La porte s’ouvrit à leur approche, toute seule à ce qu’il semblait. Blandin les précéda.

 

  • — Vous… vous savez ce qu’il va décider ? demanda Alice.
  • — Pour ce que j’en sais, répondit Blandin, il n’a encore rien décidé. On n’a pas idée d’emmerder le monde de la sorte !…

 

Ils entrèrent dans une pièce qui occupait la presque totalité de la maison. Là, une grande table surchargée de papiers faisait face à un vieux fauteuil fatigué. Le genre de fauteuil, pensa Bertrand, où il devait faire bon s’avachir pour laisser le temps s’enfuir.

Michel Blandin se laissa choir entre les bras du fauteuil, repoussa d’un côté les paperasses.

 

  • — Bon, à nous maintenant, dit-il.

 

Bertrand et Alice en restèrent comme deux ronds de flan :

 

  • — Vous… vous êtes le Recteur ?

 

Blandin haussa les épaules :

 

  • — Personne ne voulait de ce rôle. Un tirage au sort a eu lieu. J’ai toujours soupçonné qu’il y avait eu triche.
  • — Mais écoutez sssse niais ! ricana le chat. Bien ssssûr qu’il y a eu triche, qu’est-sssse que tu crois ?

 

Blandin, agacé par l’insolence de l’animal, marmonna une commande qui devait le faire disparaître. Succès partiel : seule demeura visible la queue du chat.

 

  • — Événemensssssiel à la manque !… railla l’animal.

 

Blandin choisit sagement d’ignorer sa présence et endossa son rôle de Recteur :

 

  • — Quelle fable avez-vous montée, tous les deux ? Chacun sait que le Don ne s’acquiert pas. On l’a ou on ne l’a pas. J’ai entendu quantité de bêtises au sujet de votre prétendue découverte : chacun y est allé de ses enjolivures ou de ses délires. Maintenant, je souhaiterais connaître votre version à vous, si cela ne vous dérange pas.

 

Ils lui racontèrent donc toute l’histoire.

 

  • — Sornettes, bades et fanfelues, gronda Blandin.

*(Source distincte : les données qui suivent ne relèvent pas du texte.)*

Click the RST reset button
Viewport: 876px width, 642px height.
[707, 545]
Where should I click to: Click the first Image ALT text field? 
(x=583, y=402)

Si une telle commande existait, on en aurait entendu parler depuis longtemps.
  • — Quinze ssssent quarante, dit le chat.
  • — Qu’est-ce que tu racontes, maudit animal imaginaire ? demanda Blandin.
  • — En quinze ssssent quarante, quelqu’un avait déjà découvert cette commande et le Conseil de l’Événemenssssiel avait réagi en faisant mettre à mort ssseux qui avaient usé de sse pouvoir.
  • — Ce n’est pas… un peu radical ? demanda le bon Blandin.
  • — Sssss’est toi qui vois, riposta le chat. Je me sssssuis contenté de te rappeler ssse qui avait eu lieu.
  • — Que ferais-tu, toi ?
  • — Sssss’est toi, la créature intelligente. Je ne ssssuis qu’un animal qui d’ailleurs n’exisssste pas.

 

Ayant prononcé ces mots, le chat, lassé par cette conversation, disparut complètement.

Blandin toussota.

 

  • — Ça ne me paraît pas la meilleure solution. Qu’est-ce que vous proposez ?
  • — On ne peut pas laisser n’importe qui disposer du Don, déclara Alice.
  • — C’est la première parole sensée que j’entends proférer depuis plusieurs minutes, déclara Blandin qui s’attendait visiblement à voir réapparaître l’insupportable animal. À quoi pensez-vous ?
  • — La commande devra rester secrète, déclara Alice.
  • — C’est facile : vous êtes les seuls à la connaître. Et nous en revenons donc à la solution préconisée par ce diable d’animal…
  • — Mais non, dit Alice. Avant de devenir des Événementiels, les candidats devront passer des tests, subir des examens… et seulement si les examinateurs donnent leur aval, ils recevront le Don. Qu’en pensez-vous ?

 

Le chat réapparut, ricana :

 

  • — Perdez vos illusions, enfant : Blandin ne penssse pas.
  • — Maudite bête, grogna le Recteur. Je trouverai bien le moyen de te faire disparaître.

 

Il se tourna vers les jeunes gens :

 

  • — J’aime bien votre idée.



"Toute représentation ou reproduction intégrale ou partielle faite sans le consentement de l'auteur est interdite"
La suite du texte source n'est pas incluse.